MATERIAL SHOWN →
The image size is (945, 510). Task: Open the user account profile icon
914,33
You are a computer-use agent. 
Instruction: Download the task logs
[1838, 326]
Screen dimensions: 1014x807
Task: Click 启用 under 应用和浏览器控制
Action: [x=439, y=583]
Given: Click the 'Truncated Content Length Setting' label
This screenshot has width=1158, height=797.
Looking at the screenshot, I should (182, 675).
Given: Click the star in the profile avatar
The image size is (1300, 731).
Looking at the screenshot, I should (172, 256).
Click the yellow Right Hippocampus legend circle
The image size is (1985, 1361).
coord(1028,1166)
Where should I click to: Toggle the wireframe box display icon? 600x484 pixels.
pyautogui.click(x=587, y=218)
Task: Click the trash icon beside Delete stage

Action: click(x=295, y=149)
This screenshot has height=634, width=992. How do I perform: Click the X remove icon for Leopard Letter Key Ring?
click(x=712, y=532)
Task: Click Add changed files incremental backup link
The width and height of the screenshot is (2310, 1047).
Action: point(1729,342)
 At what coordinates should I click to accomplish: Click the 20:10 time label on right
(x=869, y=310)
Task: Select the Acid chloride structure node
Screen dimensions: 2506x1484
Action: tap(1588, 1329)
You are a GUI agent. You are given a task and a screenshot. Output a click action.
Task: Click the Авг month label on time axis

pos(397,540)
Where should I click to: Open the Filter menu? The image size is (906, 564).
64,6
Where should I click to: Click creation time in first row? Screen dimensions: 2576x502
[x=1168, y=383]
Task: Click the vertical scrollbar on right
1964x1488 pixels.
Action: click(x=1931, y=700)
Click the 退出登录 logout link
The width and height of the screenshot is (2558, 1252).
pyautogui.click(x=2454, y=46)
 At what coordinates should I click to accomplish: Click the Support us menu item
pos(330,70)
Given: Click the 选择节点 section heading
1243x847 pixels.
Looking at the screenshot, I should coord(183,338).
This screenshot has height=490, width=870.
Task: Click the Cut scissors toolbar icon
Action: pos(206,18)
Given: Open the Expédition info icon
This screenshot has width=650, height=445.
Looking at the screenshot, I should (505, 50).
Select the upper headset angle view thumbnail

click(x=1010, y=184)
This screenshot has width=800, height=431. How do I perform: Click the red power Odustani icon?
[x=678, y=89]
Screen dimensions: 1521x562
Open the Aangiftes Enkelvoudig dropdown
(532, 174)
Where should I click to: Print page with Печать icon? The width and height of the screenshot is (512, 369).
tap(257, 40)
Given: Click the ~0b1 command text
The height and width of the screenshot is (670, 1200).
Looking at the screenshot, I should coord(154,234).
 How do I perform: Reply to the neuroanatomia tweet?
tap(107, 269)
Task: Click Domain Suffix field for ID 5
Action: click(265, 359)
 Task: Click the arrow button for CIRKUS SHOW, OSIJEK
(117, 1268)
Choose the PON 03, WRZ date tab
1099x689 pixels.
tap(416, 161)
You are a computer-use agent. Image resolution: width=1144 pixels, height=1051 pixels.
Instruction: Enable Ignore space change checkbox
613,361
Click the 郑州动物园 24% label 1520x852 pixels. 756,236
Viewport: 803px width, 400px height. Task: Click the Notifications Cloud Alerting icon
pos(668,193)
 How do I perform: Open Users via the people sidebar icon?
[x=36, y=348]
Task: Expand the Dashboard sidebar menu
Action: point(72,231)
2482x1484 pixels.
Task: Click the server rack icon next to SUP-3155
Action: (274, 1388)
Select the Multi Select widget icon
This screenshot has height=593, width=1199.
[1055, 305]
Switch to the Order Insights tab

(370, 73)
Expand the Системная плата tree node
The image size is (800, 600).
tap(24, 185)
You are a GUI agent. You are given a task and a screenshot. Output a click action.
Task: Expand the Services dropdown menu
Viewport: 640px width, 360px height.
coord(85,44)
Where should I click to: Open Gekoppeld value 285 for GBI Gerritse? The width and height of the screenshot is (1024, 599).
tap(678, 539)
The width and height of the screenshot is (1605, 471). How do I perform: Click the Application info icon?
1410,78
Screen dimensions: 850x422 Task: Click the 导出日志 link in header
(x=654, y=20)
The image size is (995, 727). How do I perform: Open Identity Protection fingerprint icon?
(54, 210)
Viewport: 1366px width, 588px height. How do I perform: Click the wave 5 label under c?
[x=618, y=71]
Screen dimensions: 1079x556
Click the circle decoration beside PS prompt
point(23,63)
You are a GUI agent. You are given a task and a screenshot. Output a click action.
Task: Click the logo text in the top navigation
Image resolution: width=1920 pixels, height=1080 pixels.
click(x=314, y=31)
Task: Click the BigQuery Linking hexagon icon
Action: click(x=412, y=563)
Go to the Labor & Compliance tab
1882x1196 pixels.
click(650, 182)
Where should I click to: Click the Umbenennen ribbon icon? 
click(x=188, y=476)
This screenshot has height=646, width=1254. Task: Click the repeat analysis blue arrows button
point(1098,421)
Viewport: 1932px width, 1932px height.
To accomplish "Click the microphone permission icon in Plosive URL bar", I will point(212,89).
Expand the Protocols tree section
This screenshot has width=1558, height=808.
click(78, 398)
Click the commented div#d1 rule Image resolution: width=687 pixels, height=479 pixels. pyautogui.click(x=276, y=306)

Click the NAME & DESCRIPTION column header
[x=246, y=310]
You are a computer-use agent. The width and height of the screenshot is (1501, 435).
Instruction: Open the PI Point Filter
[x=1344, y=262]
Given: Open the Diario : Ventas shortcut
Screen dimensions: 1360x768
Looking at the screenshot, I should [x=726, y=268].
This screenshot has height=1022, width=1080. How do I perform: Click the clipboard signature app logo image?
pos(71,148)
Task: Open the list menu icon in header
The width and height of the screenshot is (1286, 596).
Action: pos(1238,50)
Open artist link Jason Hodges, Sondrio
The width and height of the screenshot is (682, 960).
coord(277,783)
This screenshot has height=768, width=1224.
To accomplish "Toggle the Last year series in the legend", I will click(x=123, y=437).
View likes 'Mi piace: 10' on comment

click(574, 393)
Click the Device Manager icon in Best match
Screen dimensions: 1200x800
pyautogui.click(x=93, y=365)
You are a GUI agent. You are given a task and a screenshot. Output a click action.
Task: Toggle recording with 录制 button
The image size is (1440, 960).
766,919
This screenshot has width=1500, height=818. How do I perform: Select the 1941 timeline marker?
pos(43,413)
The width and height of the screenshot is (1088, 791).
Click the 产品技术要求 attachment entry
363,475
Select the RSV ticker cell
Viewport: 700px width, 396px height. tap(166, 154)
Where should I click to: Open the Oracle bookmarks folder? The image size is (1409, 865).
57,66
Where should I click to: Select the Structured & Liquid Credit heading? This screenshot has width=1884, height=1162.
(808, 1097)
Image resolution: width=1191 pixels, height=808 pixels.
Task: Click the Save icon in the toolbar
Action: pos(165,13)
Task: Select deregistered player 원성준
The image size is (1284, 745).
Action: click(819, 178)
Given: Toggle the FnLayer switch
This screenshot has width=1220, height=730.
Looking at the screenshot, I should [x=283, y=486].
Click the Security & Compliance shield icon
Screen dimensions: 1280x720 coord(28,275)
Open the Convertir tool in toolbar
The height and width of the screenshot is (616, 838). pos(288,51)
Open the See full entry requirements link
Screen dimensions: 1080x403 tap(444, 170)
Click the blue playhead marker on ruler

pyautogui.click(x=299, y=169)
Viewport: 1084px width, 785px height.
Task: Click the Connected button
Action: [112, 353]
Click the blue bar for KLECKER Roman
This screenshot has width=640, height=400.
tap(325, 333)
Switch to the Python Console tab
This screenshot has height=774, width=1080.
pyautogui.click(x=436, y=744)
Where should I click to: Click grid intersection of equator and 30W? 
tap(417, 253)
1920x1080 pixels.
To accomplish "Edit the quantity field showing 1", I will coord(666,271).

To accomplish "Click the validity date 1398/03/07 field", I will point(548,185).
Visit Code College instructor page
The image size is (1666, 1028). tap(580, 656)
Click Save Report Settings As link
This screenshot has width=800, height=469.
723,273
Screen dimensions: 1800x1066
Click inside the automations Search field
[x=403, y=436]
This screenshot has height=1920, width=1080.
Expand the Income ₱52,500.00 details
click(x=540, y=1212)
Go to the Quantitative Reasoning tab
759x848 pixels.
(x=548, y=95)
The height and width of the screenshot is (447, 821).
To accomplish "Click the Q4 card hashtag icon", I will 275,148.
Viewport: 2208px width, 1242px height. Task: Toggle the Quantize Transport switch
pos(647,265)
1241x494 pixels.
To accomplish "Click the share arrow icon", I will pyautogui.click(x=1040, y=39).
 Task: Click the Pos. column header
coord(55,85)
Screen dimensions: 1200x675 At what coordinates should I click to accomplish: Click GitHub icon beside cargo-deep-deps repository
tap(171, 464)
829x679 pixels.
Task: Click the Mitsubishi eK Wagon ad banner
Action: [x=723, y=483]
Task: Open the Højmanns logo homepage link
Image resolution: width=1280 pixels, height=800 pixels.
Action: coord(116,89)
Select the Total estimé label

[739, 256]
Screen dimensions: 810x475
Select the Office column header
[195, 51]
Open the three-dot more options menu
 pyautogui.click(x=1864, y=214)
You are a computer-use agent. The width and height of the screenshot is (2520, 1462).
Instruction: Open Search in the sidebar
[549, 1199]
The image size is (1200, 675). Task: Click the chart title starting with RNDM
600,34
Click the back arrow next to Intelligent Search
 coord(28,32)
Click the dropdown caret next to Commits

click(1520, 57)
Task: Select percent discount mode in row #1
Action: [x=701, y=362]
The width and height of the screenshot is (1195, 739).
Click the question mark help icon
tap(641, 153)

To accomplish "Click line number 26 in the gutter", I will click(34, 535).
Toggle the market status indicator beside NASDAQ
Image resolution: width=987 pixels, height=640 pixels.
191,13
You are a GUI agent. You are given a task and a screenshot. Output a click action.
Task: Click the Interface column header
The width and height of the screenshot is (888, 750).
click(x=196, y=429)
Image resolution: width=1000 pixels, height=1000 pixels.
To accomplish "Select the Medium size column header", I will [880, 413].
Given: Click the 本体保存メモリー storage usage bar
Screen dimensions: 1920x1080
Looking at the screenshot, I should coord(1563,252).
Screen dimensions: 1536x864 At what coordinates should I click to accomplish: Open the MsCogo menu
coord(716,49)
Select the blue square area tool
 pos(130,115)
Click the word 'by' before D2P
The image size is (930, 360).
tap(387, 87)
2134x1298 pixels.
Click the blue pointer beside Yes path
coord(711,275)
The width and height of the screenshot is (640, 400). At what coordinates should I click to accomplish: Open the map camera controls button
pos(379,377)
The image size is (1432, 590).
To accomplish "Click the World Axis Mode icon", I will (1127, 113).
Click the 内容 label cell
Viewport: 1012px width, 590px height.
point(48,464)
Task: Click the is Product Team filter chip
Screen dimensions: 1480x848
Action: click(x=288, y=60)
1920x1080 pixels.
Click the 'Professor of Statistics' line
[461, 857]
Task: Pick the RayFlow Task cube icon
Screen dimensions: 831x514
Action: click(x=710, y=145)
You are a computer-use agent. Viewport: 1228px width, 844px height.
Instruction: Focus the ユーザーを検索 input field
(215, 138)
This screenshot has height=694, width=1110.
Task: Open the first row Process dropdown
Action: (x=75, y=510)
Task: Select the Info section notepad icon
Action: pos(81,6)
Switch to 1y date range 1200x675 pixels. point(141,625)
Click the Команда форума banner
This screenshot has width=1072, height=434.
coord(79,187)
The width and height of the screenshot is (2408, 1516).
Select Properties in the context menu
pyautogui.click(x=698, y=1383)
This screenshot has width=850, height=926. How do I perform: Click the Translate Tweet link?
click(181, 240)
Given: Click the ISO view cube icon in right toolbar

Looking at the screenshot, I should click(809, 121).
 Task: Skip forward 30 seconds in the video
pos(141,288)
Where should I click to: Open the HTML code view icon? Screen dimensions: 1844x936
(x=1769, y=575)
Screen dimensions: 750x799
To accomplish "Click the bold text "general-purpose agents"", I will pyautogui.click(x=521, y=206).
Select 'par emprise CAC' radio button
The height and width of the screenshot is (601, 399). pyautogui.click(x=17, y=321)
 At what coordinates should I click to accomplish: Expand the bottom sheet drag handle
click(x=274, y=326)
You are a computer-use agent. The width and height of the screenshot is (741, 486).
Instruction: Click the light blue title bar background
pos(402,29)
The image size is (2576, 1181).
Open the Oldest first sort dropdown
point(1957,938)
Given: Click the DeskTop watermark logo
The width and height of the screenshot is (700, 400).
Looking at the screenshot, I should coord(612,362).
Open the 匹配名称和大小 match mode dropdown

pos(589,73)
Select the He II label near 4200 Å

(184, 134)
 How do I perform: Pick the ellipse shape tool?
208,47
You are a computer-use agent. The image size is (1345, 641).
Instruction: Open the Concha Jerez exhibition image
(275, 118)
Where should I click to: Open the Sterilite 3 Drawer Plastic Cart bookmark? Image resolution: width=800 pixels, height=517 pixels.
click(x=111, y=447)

TASK PROMPT → Copy out the material between the line holding "Given: Click the star in the profile avatar" and the line holding "Action: click(x=295, y=149)", including both of those lines, reproducing each line without change.

WRITTEN ANSWER →
Given: Click the star in the profile avatar
The image size is (1300, 731).
Looking at the screenshot, I should (172, 256).
Click the yellow Right Hippocampus legend circle
The image size is (1985, 1361).
coord(1028,1166)
Where should I click to: Toggle the wireframe box display icon? 600x484 pixels.
pyautogui.click(x=587, y=218)
Task: Click the trash icon beside Delete stage

Action: click(x=295, y=149)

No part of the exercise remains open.